不動産や住宅について勉強会をしている不動産ジャーナリスト会議で2月17日に加藤審議官に法案の趣旨などについて説明を受けた。国会中にもかかわらず、加藤氏は2時間にわたり説明した。「今までの考え方を180度変えて、原則としてスーパーなどの出店は禁止する。そうした中でスーパーをつくりたい市町村は地区計画を作り、都市計画審議会(都計審)に図って議論してもらう。必要な市町村は地区計画を作ればよい。今までのように自由に出店は出来なくなった」と話していた。
今までのやり方では郊外に大型店が出来て中心市街地は寂れるばかりなので、大型店を中心地に持ってこようと言うのだ。しかし、こうした規制で活性化するかどうかについては加藤氏も自信はない。
「今までも中心地にマンションをつくる時には補助金を出すとか、空きビルの改修・建て替えなどにも金を出してきた。だけど、なかなか利用者も少なくてうまくいかなかった。そうした対策では活性化しないことがわかったので、今回の法案になった。規制緩和を旗印にしている小泉内閣で原則規制というのは、一般の人には理解できない面もあると思う。しかし、この法案を作るということが決まったら、大手スーパーなども閉鎖予定の中心地の店をそのまま続けるという動きもでている」と話している。

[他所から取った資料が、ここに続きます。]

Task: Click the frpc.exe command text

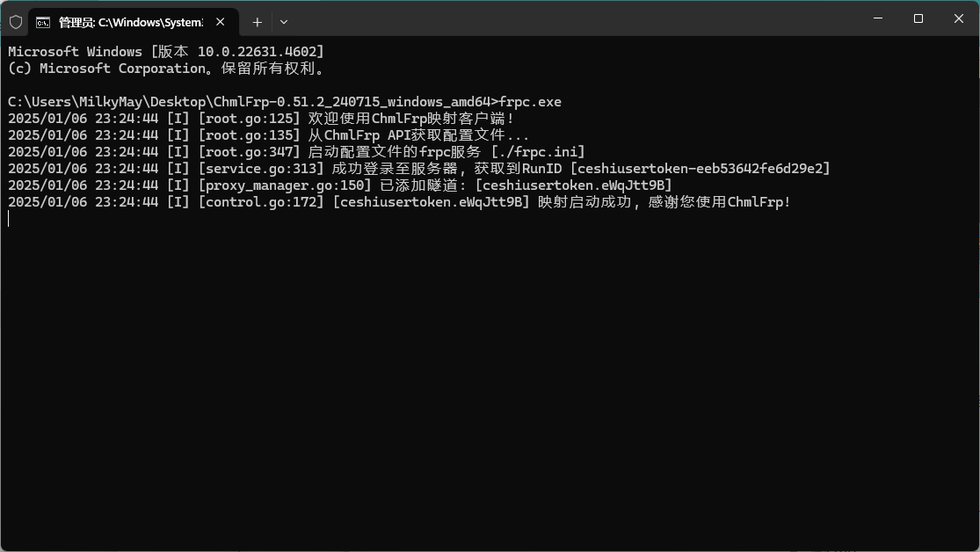Action: pos(530,102)
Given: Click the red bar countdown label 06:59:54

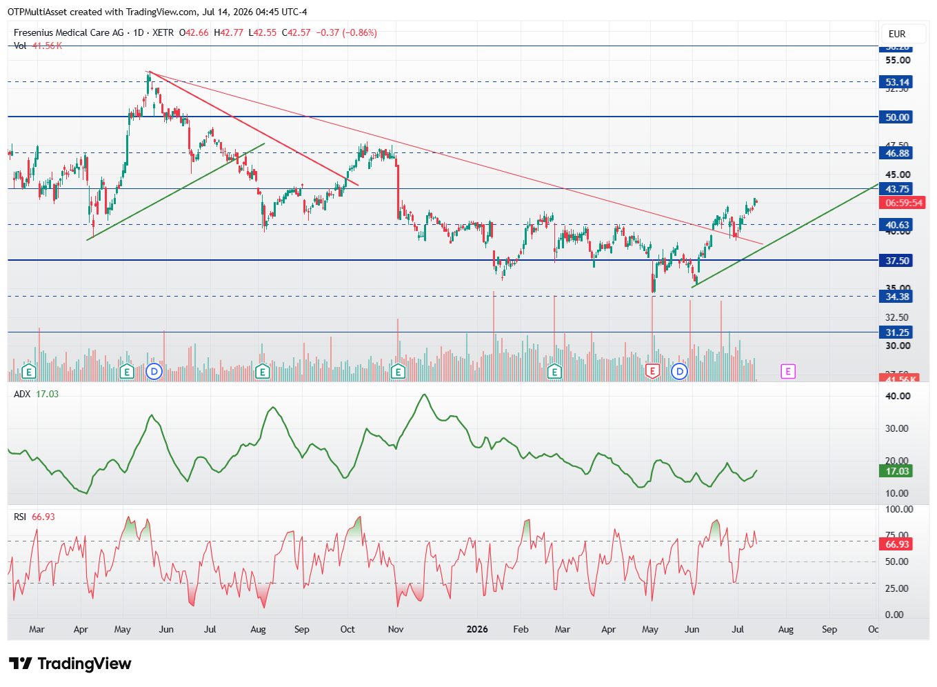Looking at the screenshot, I should tap(903, 203).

加藤氏は建設省に入省して都市局、住宅局、建設経済局などを経験して、都市計画については経験豊富である。今回の法案で中心市街地が活性化するかどうかは自信がないと話す。特に既に寂れたところを再びにぎやかにするのは難しいとも指摘する。この法は10年で見直すことになっている。果たしてその時までに中心市街地は狙い通りに活性化しているか。粘り強く見守っていきたい。